医療チームの運用に関する協定の締結式 =県警本部

 県警は4月、負傷者が出る恐れのある立てこもり事件などの現場で、医療チームを待機させる運用を始める。救急搬送前に応急処置を施し、容体の悪化を最小限にとどめる狙い。県警によると、同様の取り組みは警視庁と千葉県警に続いて全国で3例目という。

 医療チーム「IMAT」を構成するのは、横浜市青葉区の昭和大藤が丘病院。24時間体制で県警の要請を受け付け、医療機材を積んだ専用車で急行する。医師1人と看護師2人の計3人が基本だが、想定される負傷者の規模に応じて変更する。

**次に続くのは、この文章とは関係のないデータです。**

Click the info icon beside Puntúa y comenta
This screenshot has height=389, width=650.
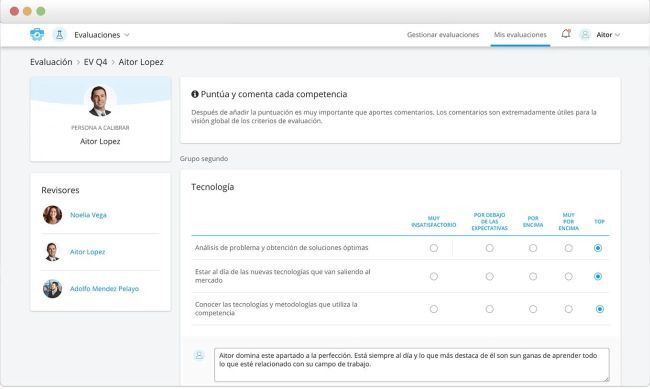195,94
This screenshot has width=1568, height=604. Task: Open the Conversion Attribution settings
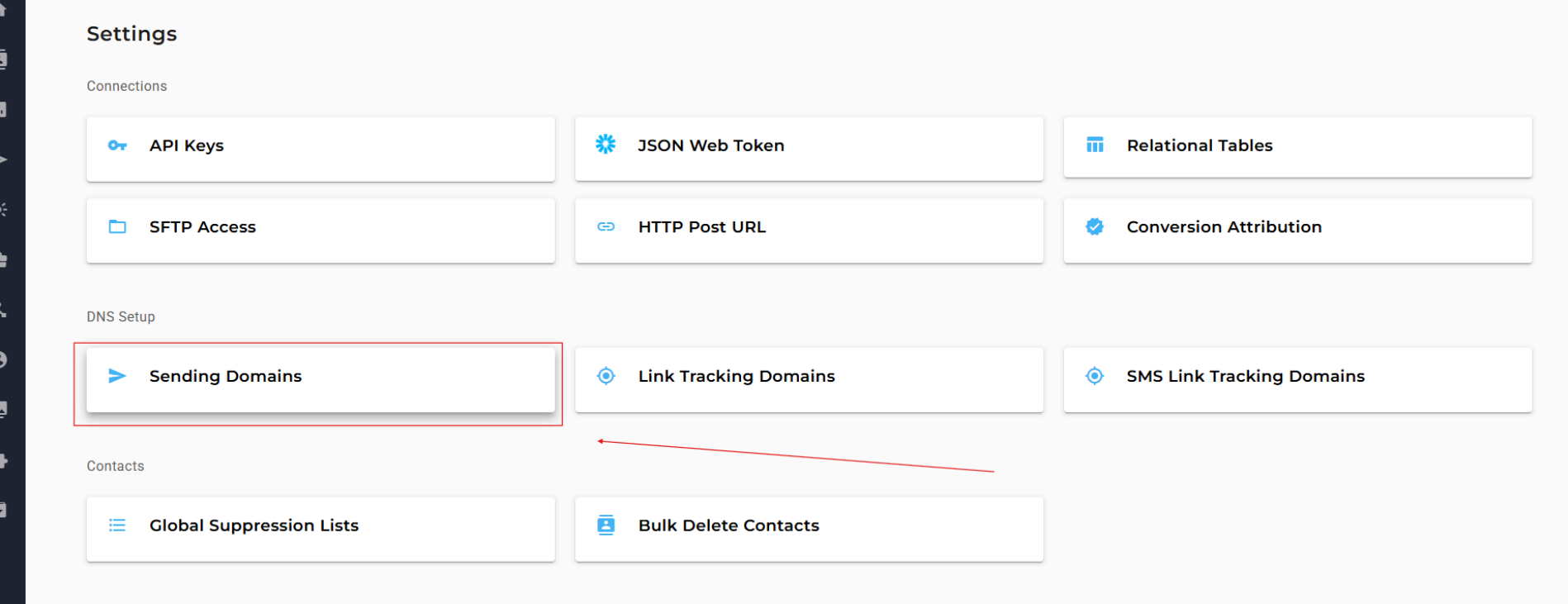pos(1297,230)
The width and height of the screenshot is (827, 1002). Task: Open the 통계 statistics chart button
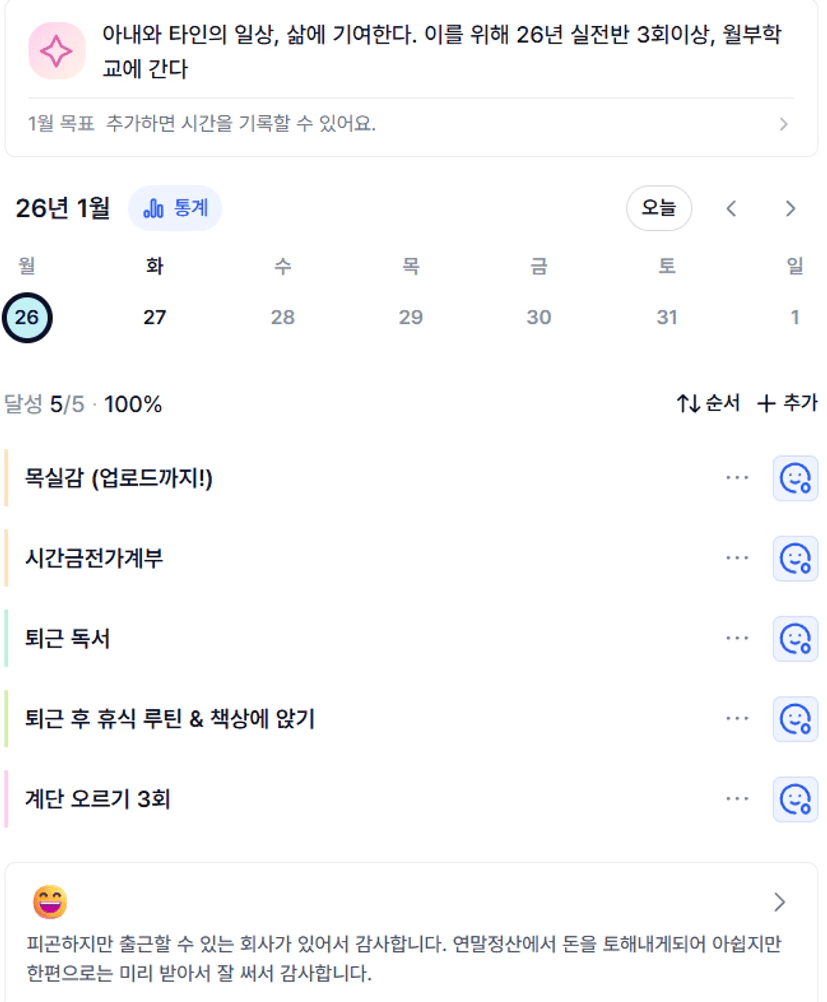[x=176, y=208]
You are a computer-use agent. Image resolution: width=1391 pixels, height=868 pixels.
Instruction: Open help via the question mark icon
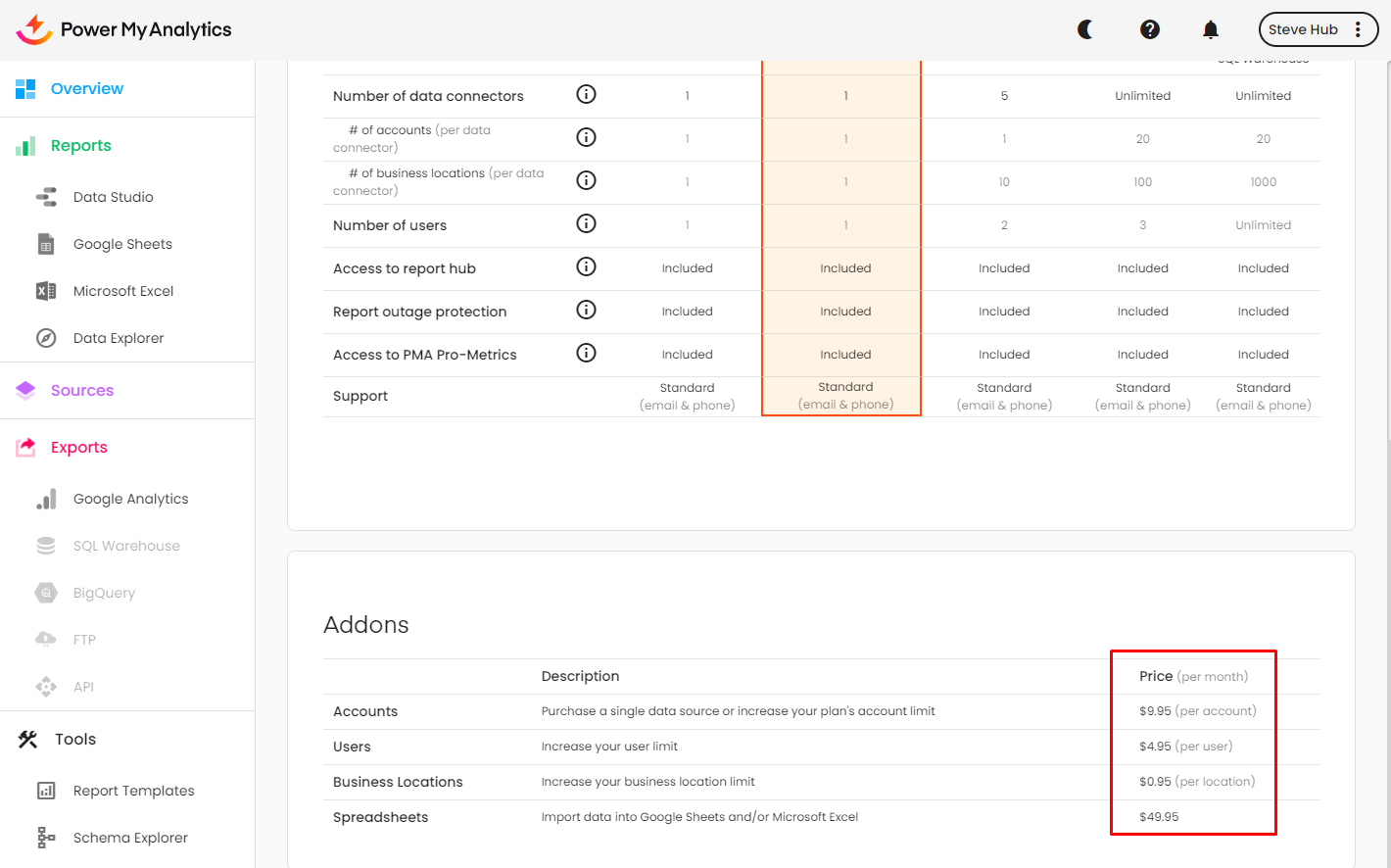click(1150, 29)
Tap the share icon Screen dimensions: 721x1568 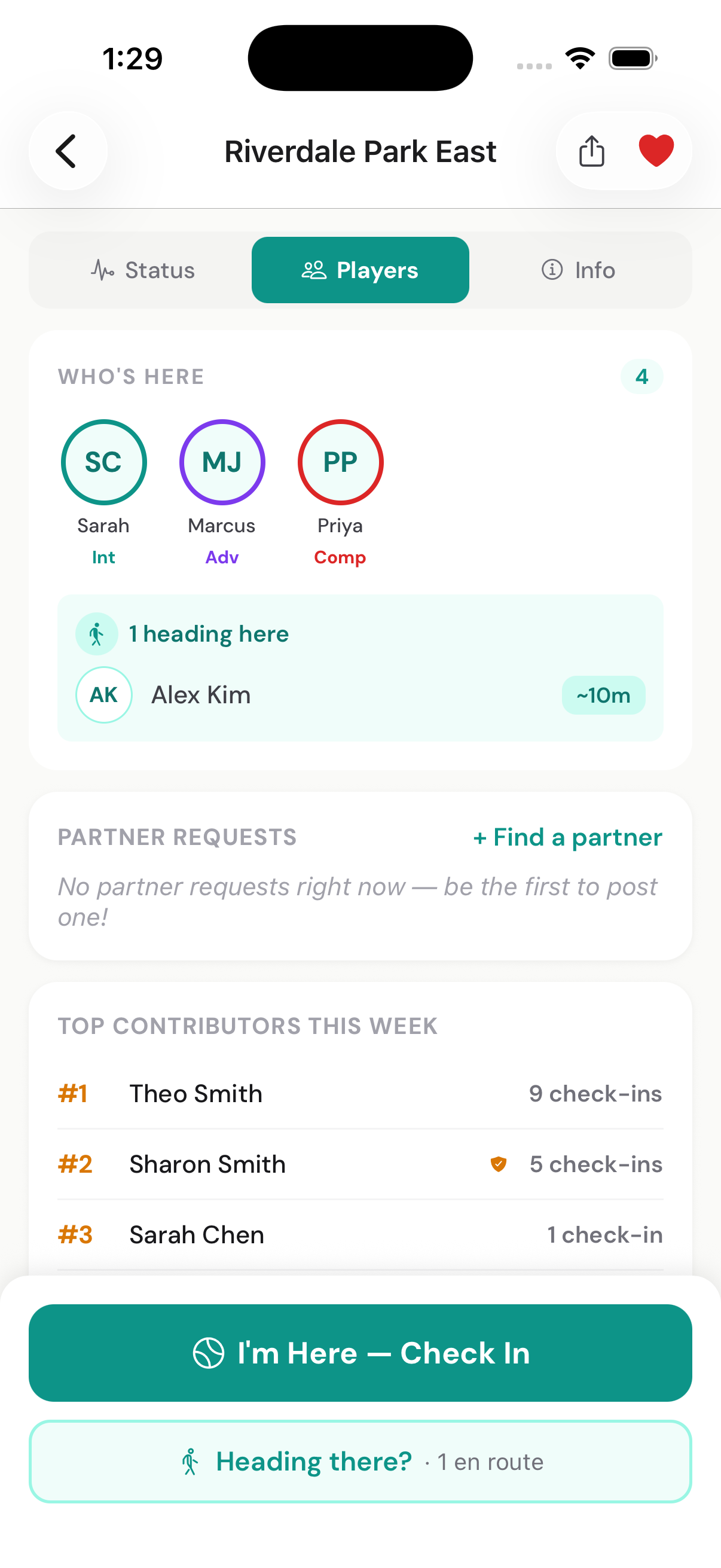pyautogui.click(x=591, y=151)
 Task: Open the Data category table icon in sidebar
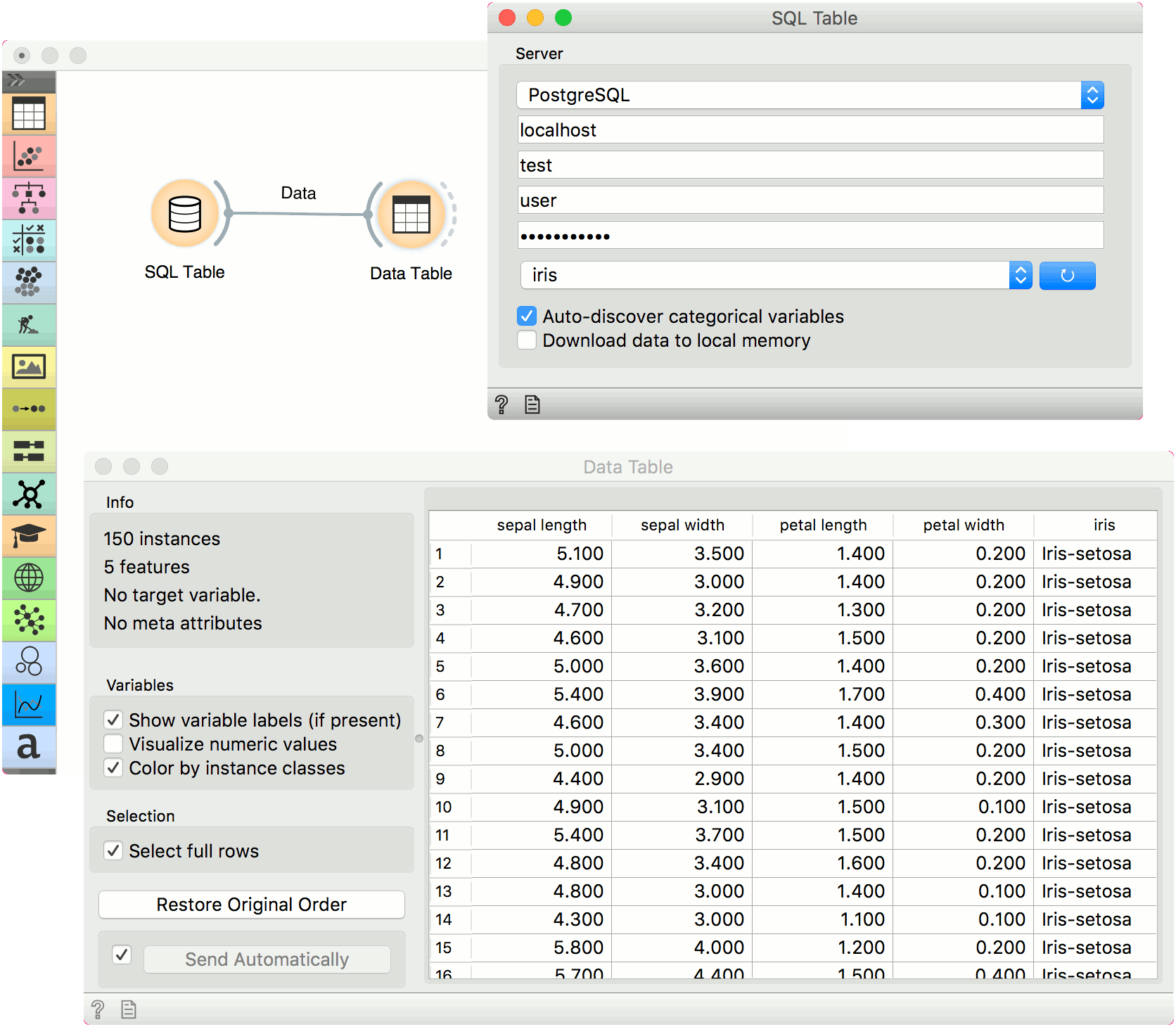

 県警はバスや船で乗客が人質に取られた場合など、けが人が出かねない事件での出動を見込む。現場では気道確保や止血といった応急処置のほか、治療の優先順位を決めるトリアージなどを行う。先行する他都県で派遣事例はないという。

 県消防課によると、県内での119番通報に対する救急隊の平均到着時間は8分強で推移している。心肺停止状態に陥ると、時間の経過とともに救命率は下がるとされ、同院の医師は「病院で待つのではなく、現場に出て行く医療が増えている」と話す。

 27日には横浜市中区の県警本部で、運用に関する協定が結ばれた。県警の古谷洋一本部長は「高度の医療処置が可能となり、現場の警察官はより事件対処に専念できる」とし、高橋寛院長は「救命率を高めるために全力を尽くしたい」と述べた。